The relationship between legality and revolution has been frequently misunderstood due to problems of misidentification and simplification. The first occurs when writers equate “the law” and “the state.” If all law emerges from the state, then the opposition between law and revolution is, by definition, true. This theoretical problem is then compounded when the state is simplified as a single entity with a unified will, instead of a process that includes frictions and tensions between its various constitutive parts. To overcome these problems, we need to pay attention to how law is created outside the state and how revolutionary movements make use of non-state local institutions and laws. In addition, we need to understand how the various state branches relate to these “extra-state” legal practices and “informal institutions”. Using this framework, this project will reevaluate the relationship between law and revolution during the Mexican Revolution (1910–1920) and its aftermath (1920–1940), focusing on the legal order that emerged from the revolution, including the 1917 Constitution. Studying the Mexican Revolution along these lines will clarify the mechanisms through which legal institutions can become “counterrevolutionary” instruments of cooptation, but also how legality can become a source of transformative or revolutionary politics. 

2019-20 Abstract:

This project focuses on the continuity between colonial and national ways of organizing local judicial institutions and conceiving judicial power in Hispanic America between the end of the eighteenth and the first decades of the nineteenth-century.
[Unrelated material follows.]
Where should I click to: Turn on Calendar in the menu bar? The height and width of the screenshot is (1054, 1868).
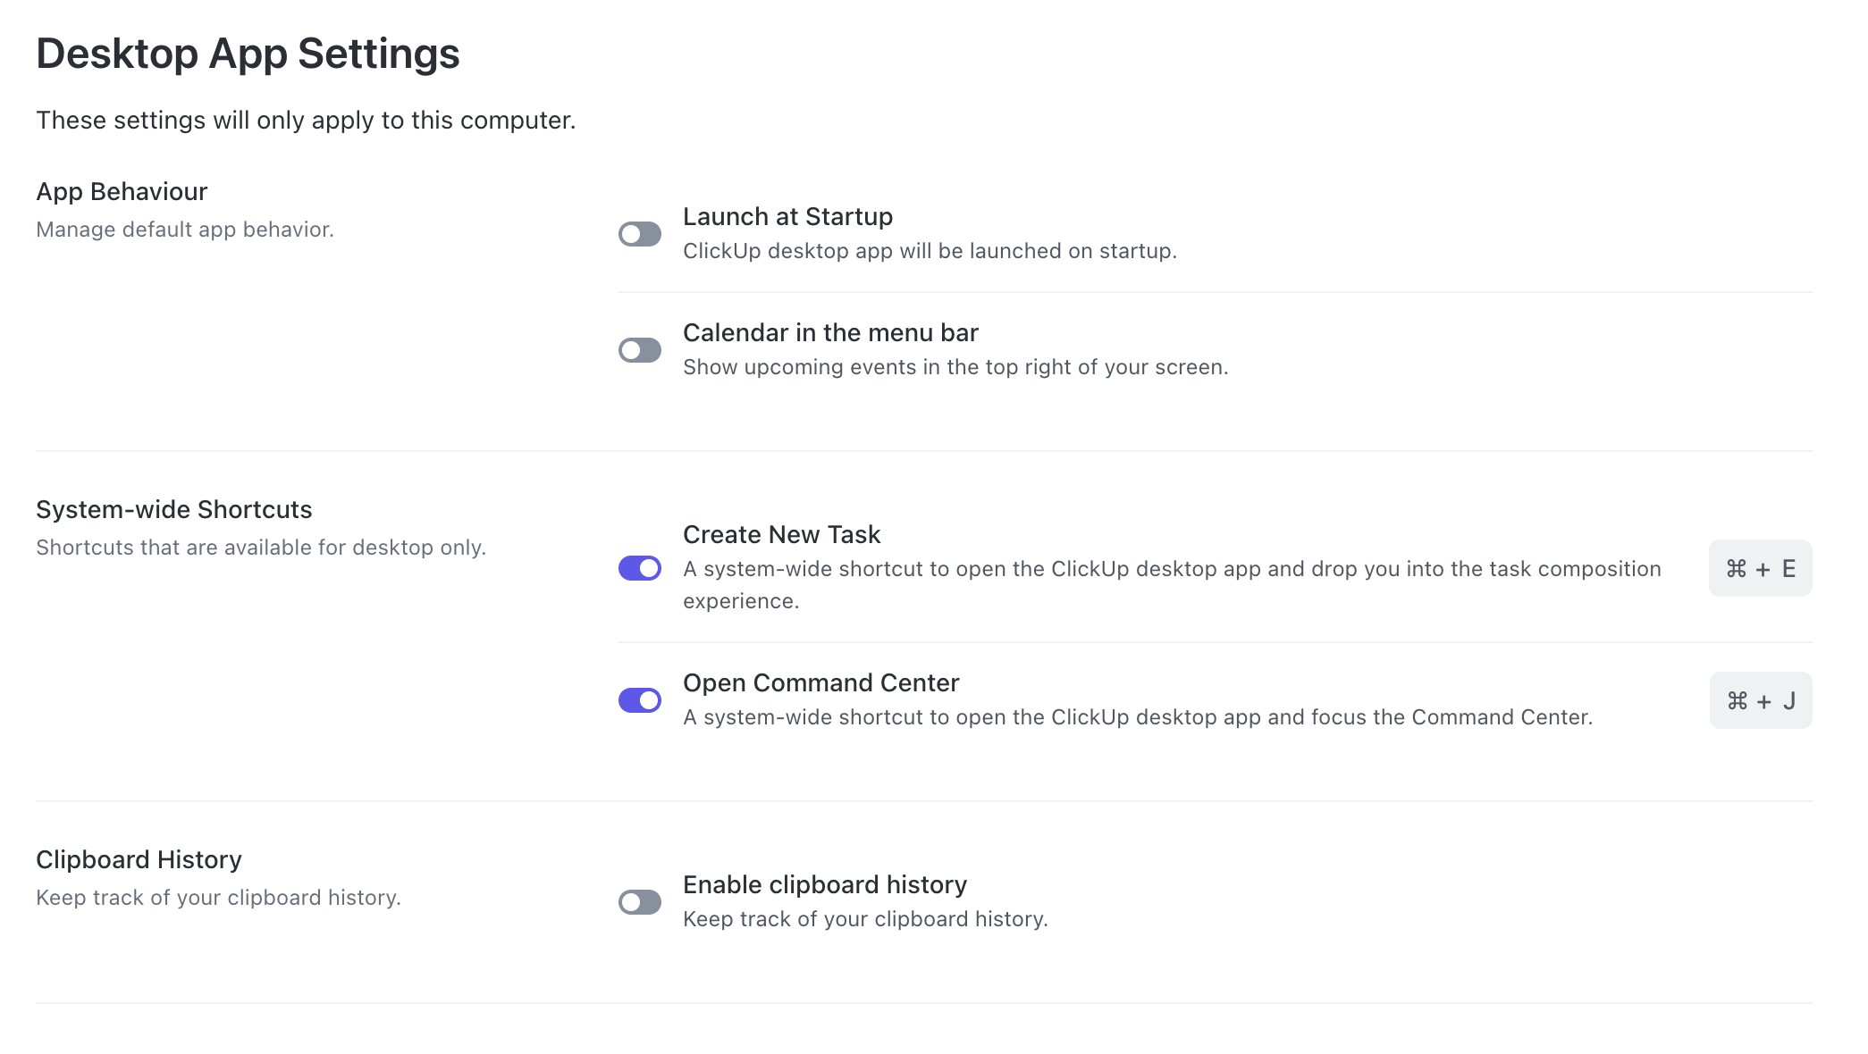(640, 350)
It emphasizes the stability and normal functioning of trial courts and equivalent institutions at the time in order to both qualify common perceptions of the period as one of anarchy or constant political experimentation and, in addition, inquire how these institutional continuities produced regional or national order from the bottom-up. The hypothesis is that the persistence of judicial structures –procedural, organic and in the person serving as judge– was a stabilizing factor that contributed to state formation and the existence of a national narrative, prominent features in Hispanic-American countries during the second-half of the nineteenth-century. As a test case I intend to draw a comparison between the functioning of local judicial institutions in Mexico City and Oaxaca, mapping the different ways in which they contributed to the creation of regional orders and in which they were impacted by constitutional changes. The results may recommend broadening the research to cover other Mexican regions or even localities outside of Mexico. 

Biography:

Juan Wilson is a PhD Candidate in the History Department, currently conducting archival research in Mexico. His areas of research include Latin American social and legal history, the history of constitutionalism, and the Mexican Revolution. Before coming to the University of Chicago in 2018 to pursue a Ph.D. in History, he worked as a clerk for Chile’s former Supreme Court Judge Enrique Barros and later became Instructor Professor of Legal History and Civil Law in Universidad Adolfo Ibáñez (Chile).